While writing the script, Carruth studied physics to help him make Abe and Aaron's technical dialogue sound authentic. He took the unusual step of eschewing contrived exposition and tried instead to portray the shorthand phrases and jargon used by working scientists. This philosophy carried over into production design. The time machine itself is a plain gray box, with a distinctive electronic "hum" created by overlaying the sounds of a mechanical grinder and a car engine, rather than by using a processed digital effect. Carruth also set the story in unglamorous industrial parks and suburban tract homes.[4]

Carruth chose to deliberately obfuscate the film's plot to mirror the complexity and confusion created by time travel.
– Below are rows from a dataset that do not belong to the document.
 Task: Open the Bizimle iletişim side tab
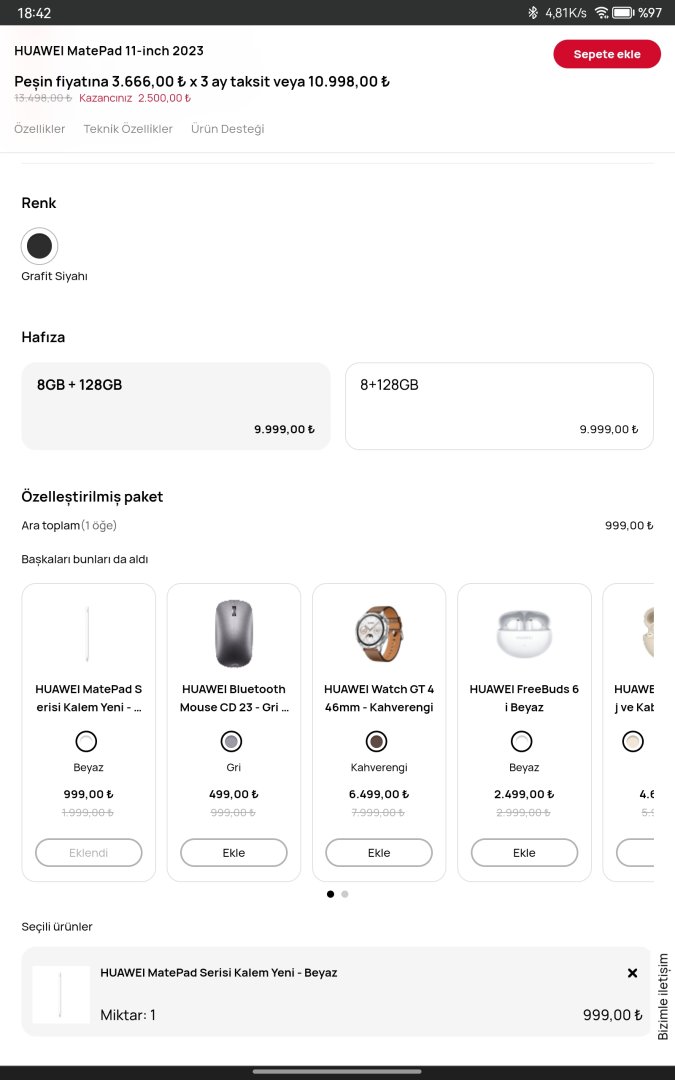click(x=663, y=996)
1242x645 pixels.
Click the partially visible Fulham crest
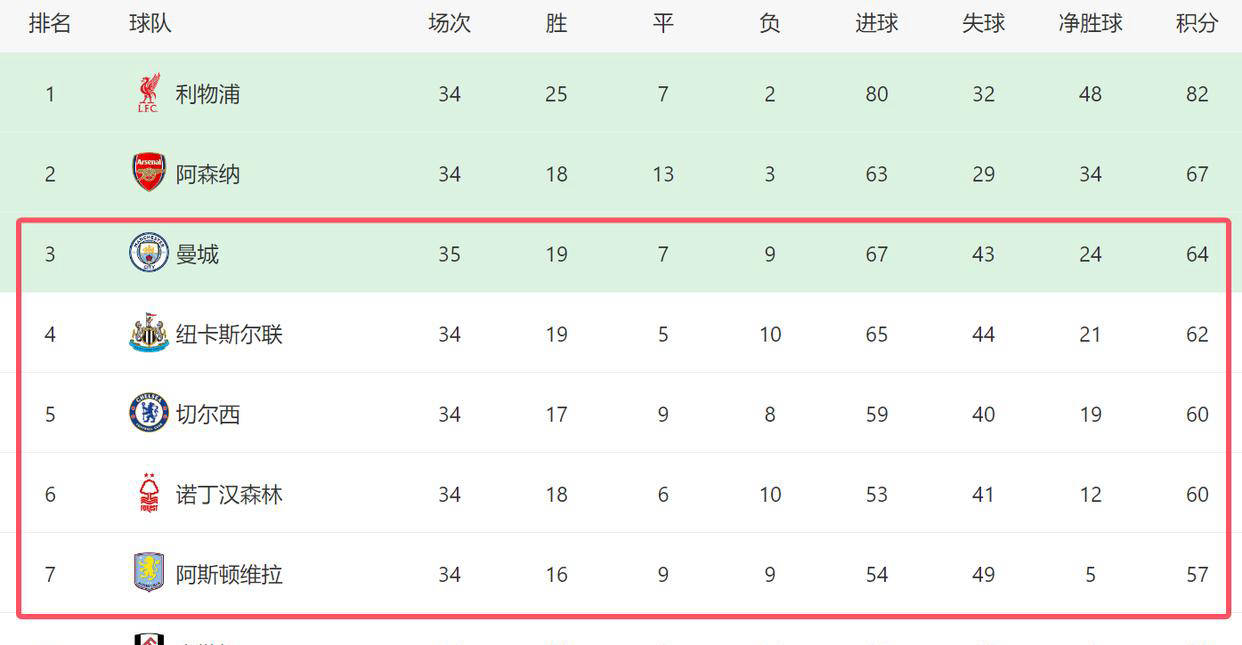pos(149,639)
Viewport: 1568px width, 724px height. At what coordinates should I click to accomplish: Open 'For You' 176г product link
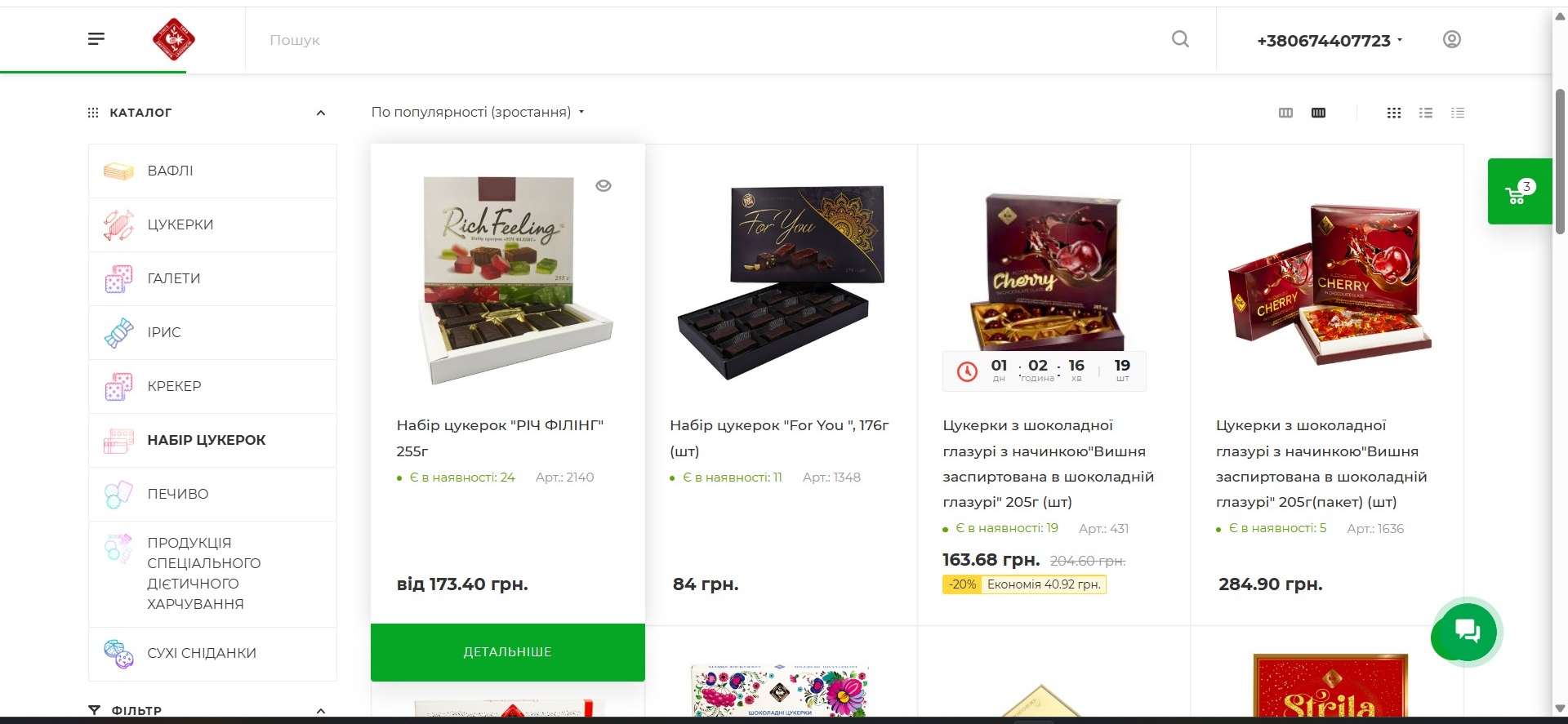(x=779, y=438)
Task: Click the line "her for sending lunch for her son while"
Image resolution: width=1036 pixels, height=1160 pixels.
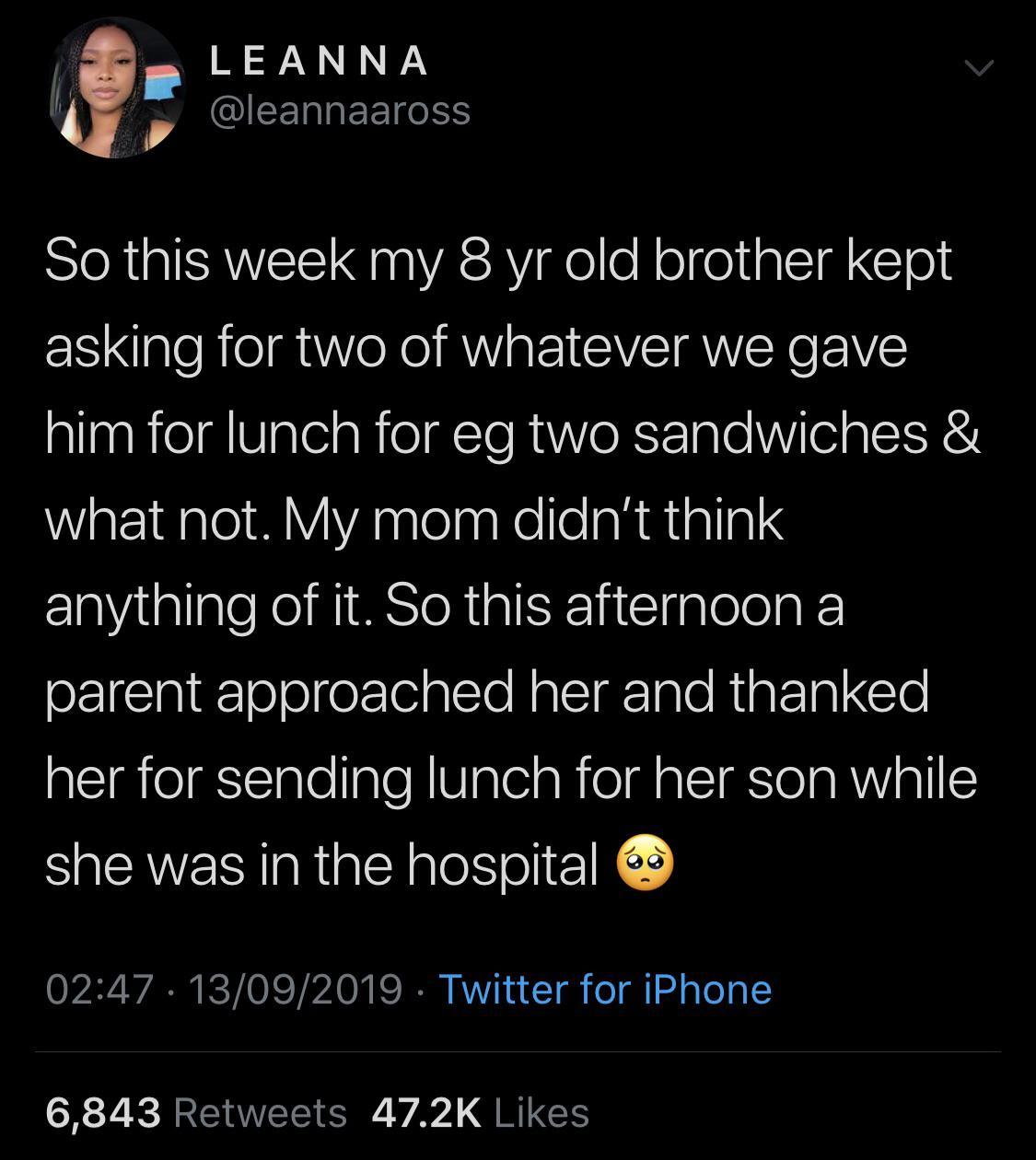Action: click(510, 779)
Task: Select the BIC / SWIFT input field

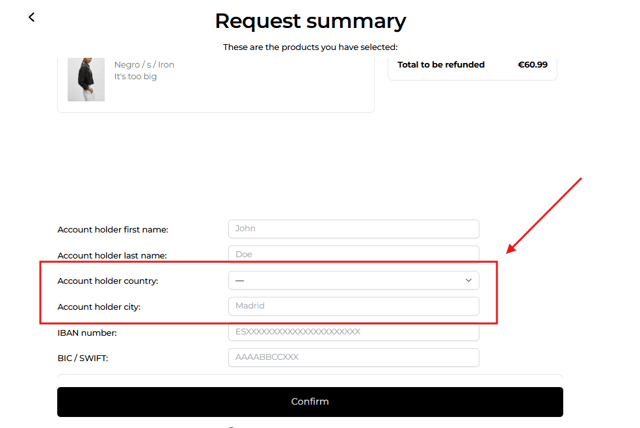Action: coord(353,357)
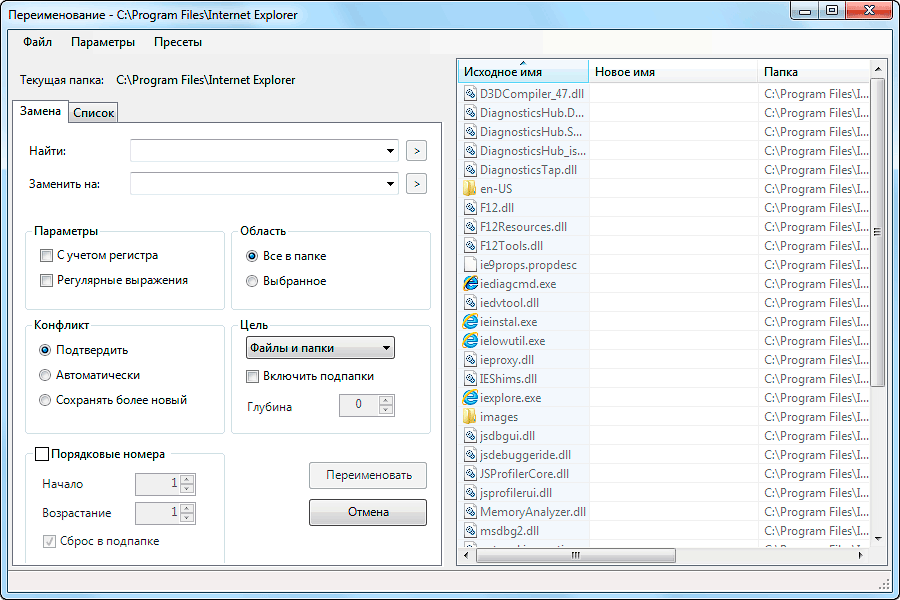The image size is (900, 600).
Task: Toggle 'Регулярные выражения' checkbox
Action: click(46, 281)
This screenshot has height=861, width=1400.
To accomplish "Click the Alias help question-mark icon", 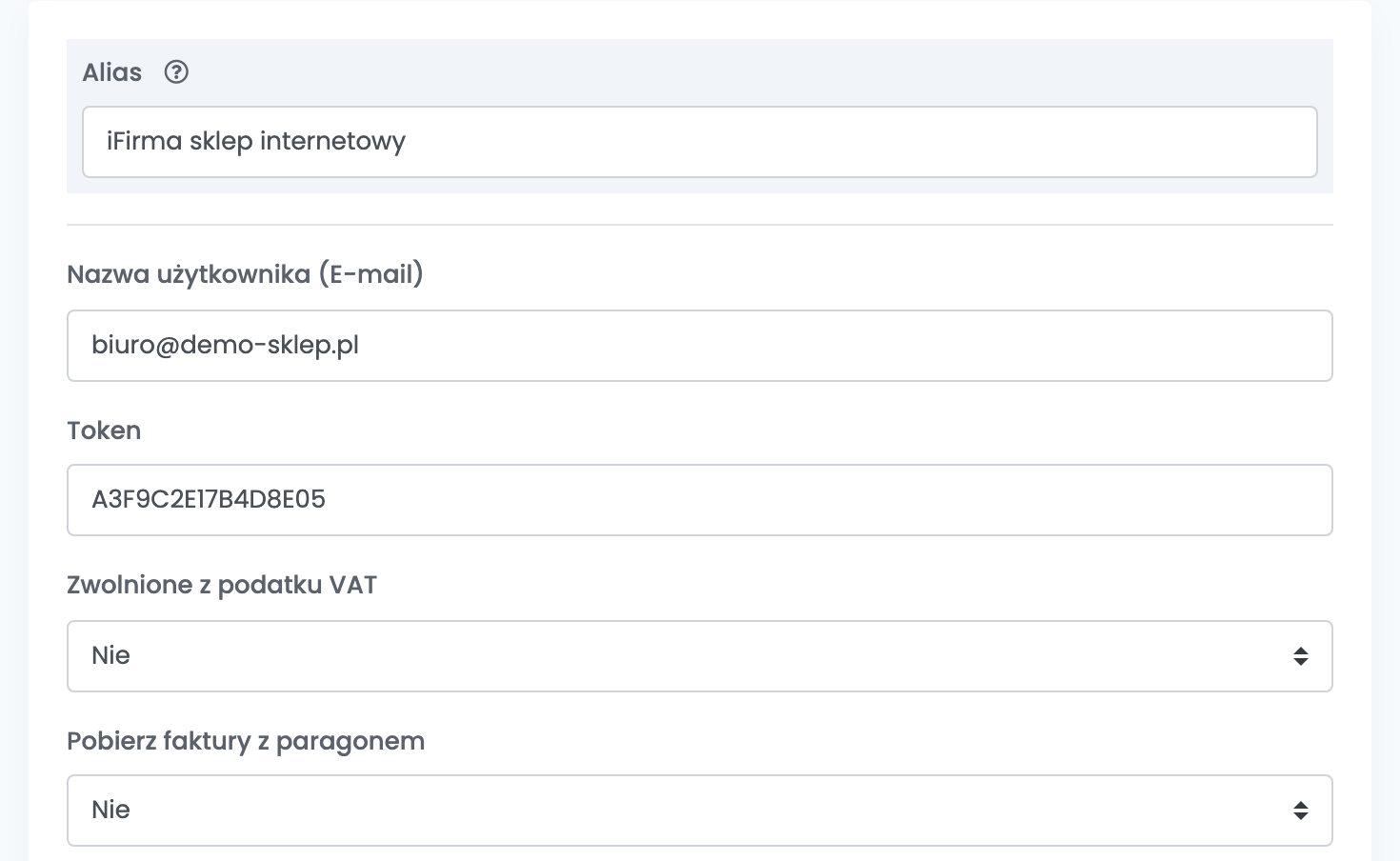I will point(176,72).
As he said in a 2004 interview: "This machine and Abe and Aaron's experience are inherently complicated so it needed to be that way in order for the audience to be where Abe and Aaron are, which was always my hope."[9]

Filming[edit]

Principal photography took place over five weeks, on the outskirts of Dallas, Texas.[4] The film was produced on a budget of only US$7,000,[2] and a skeleton crew of five. Carruth acted as writer, director, producer, cinematographer, editor, and music composer.[11] He also stars in the film as Aaron, and many of the other characters are played by his friends and family. The small budget required conservative use of the Super 16mm filmstock:[4] the carefully limited number of takes resulted in an extremely low shooting ratio of 2:1. Every shot in the film was meticulously storyboarded on 35 mm stills.[9] Carruth created a distinctive flat, overexposed look for the film by using fluorescent lighting, non-neutral color temperatures, high-speed film stock, and filters.[4]

After shooting, Carruth took two years to fully post-produce Primer. He has since said that this experience was so arduous that he almost abandoned the film on several occasions.[9]

Music[edit]

The entire film score was created by Carruth. On October 8, 2004, the Primer score was released on Amazon[12] and iTunes.

Release[edit]

Distribution[edit]

Carruth secured a North American distribution deal with THINKFilm after the company's head of theatrical distribution, Mark Urman, saw the film at the 2004 Sundance Film Festival.[13] Although he and Carruth made a "handshake agreement" during the festival, Urman reported that the actual negotiation of the deal was the longest he had ever been involved with, in part due to Carruth's specific demands over how much control over the film he would retain.[13] The film went on to take $545,436 at the box office.[14]

Critical reception and legacy[edit]

Primer received positive reception from critics. Rotten Tomatoes gave the film a 72% approval rating based on 129 reviews, with an average rating of 6.6/10. The consensus reads, "Dense, obtuse, but stimulating, Primer is a film for viewers ready for a cerebral challenge."[15] The site also listed Primer as one of the best science fiction films "for the thinking man".[16] On Metacritic, the film holds a score of 68 out of 100 based on reviews from 25 critics, indicating "generally favorable reviews".[17]

Many reviewers were impressed by the film's originality. Dennis Lim of The Village Voice said that it was "the freshest thing the genre has seen since 2001",[18] while in The New York Times, A. O. Scott wrote that Carruth had "the skill, the guile and the seriousness to turn a creaky philosophical gimmick into a dense and troubling moral puzzle".[19] Scott also enjoyed the film's realistic depiction of scientists at work, saying that Carruth had an "impressive feel for the odd, quiet rhythms of small-scale research and development".[19]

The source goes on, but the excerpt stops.